───── Exercise material ─────
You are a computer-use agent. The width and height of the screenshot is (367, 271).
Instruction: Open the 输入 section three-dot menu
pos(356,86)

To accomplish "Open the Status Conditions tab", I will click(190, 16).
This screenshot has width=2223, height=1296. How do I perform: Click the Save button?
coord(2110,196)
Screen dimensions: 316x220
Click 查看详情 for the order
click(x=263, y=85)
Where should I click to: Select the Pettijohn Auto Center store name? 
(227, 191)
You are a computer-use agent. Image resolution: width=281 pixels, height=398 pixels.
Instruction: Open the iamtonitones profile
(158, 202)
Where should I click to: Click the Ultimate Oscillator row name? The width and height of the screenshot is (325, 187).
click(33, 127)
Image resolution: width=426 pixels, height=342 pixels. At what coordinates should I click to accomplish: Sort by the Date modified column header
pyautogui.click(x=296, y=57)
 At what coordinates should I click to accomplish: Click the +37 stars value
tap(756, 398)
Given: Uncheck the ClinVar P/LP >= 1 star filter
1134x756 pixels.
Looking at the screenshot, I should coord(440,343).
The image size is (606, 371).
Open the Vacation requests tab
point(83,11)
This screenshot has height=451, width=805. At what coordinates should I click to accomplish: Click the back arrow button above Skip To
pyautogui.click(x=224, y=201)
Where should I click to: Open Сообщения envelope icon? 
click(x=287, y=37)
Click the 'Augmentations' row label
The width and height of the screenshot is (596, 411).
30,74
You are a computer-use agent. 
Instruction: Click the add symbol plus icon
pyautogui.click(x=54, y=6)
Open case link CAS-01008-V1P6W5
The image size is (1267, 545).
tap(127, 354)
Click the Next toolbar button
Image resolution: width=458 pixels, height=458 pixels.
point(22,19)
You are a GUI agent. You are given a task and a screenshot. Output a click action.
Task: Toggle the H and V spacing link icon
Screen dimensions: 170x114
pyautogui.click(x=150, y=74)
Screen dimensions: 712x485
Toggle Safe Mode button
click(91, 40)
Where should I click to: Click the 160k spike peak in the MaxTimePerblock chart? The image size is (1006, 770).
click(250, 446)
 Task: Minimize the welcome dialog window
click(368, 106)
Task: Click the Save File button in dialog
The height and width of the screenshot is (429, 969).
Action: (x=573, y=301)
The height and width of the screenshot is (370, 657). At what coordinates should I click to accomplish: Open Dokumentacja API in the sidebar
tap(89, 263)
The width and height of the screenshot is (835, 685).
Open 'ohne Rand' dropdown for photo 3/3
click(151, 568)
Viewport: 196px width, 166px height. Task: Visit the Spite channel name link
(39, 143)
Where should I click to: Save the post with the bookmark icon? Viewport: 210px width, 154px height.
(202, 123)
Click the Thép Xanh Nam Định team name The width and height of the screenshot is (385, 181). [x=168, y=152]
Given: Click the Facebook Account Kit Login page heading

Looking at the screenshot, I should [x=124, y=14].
─────
Among the lines of the data, find every one that holds "computer" and copy it.

You are a computer-use agent. The width and height of the screenshot is (367, 271).
You are a computer-use agent. Image resolution: width=281 pixels, height=398 pixels.
You are a computer-use agent. 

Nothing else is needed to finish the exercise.